18. Incentivizing Campaign Volunteers and Supporters With Tokens Permitted Under Federal Election Laws…Sort Of. (AO 2019-08 (F.E.C.) Omar Reyes, 2019 WL 3219131, at *1 (July 11, 2019)).
A candidate in a federal election can distribute blockchain tokens to incentivize his campaign volunteers and supporters without violating federal election laws. That was determination by the Federal Election Commission in an advisory opinion.
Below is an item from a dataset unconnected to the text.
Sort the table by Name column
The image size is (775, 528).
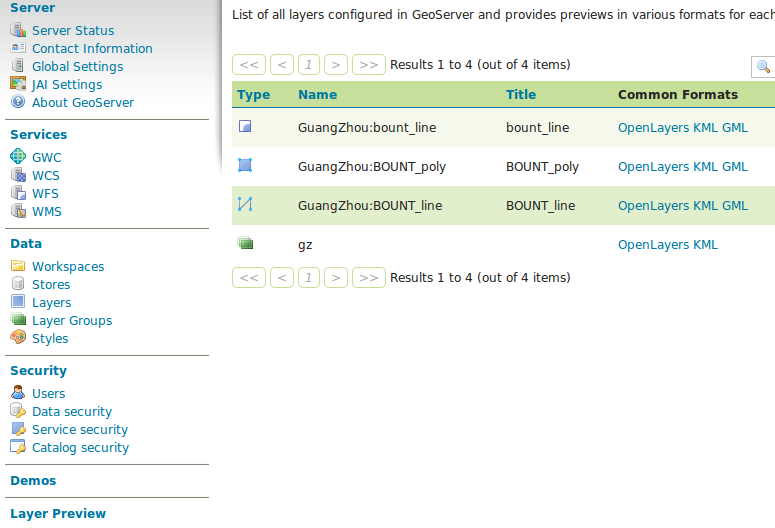[x=317, y=94]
Omar Reyes, an independent candidate from the 22nd Congressional District of Florida running for election to the U.S. House of Representatives in the 2020 general election, sought guidance from the Commission regarding his campaigns plan to distributed digital tokens to volunteers. The Reyes campaign committee created 10,000,000 unique “OMR Tokens” on the Ethereum blockchain to distribute to volunteers and supporters as an incentive to host events, register to vote and engage in other activities to support the campaign. But the tokens would be subject to some strictures. The tokens would have no monetary value and would not be usable to purchase goods or services. Instead, the three volunteers amassing the most OMR tokens would receive prizes.
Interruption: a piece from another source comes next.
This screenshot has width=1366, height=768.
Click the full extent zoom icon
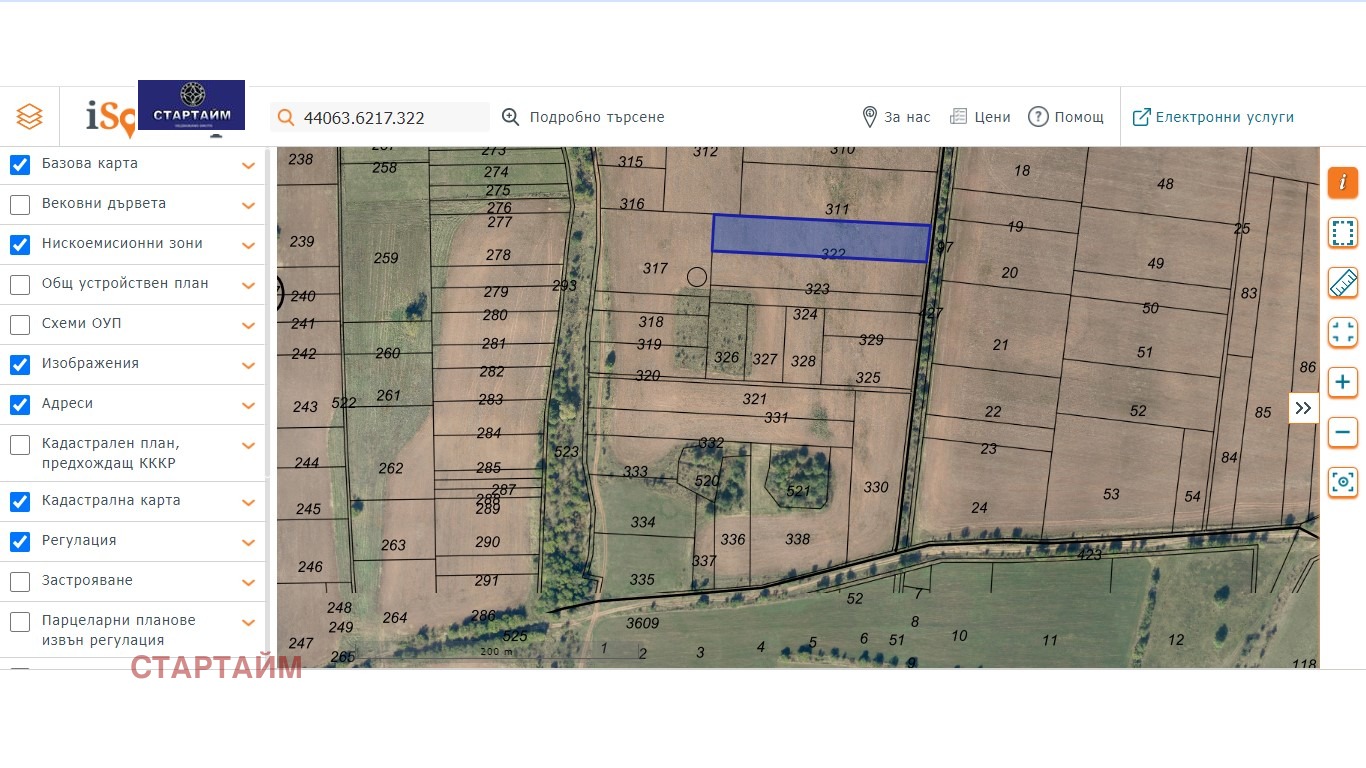[1342, 332]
Based on the proposed use and distribution of OMR Tokens, the Commission determined it was permissible for the Reyes campaign to distributed OMR Tokens to volunteers and supporters to engage participation. The issue decided by the Commission was whether OMR tokens constituted compensation or merely souvenirs. If compensation, then volunteers must be compensated at the normal rate for such services, or treat the difference between the normal rate and compensated rate as an in-kind contribution. But if merely a souvenir, like a campaign cap or pin, then compensation rules would be exempt. The Commission determined that the “provisions of OMR Tokens to volunteers would not constitute compensation for their services” because the tokens “have not monetary value, are not a type of cryptocurrency, and cannot be used to purchases goods or services.” The Committee likened the disbursement of OMR Tokens “to more traditional types of campaign souvenirs, such as a bumper stickers, yard signs or buttons – all of which are regularly distributed by campaigns to volunteers and supporters at no cost to the volunteer or supporter, and without implicating federal campaign finance laws.” Looking ahead, the Committee found that the display and distribution of free campaign souvenirs “through a digital, rather than physical, medium is immaterial for purposes of the [Federal Elections Campaign] Act and Commission regulations” – opening the door for future campaigns to similarly adopt digital souvenirs.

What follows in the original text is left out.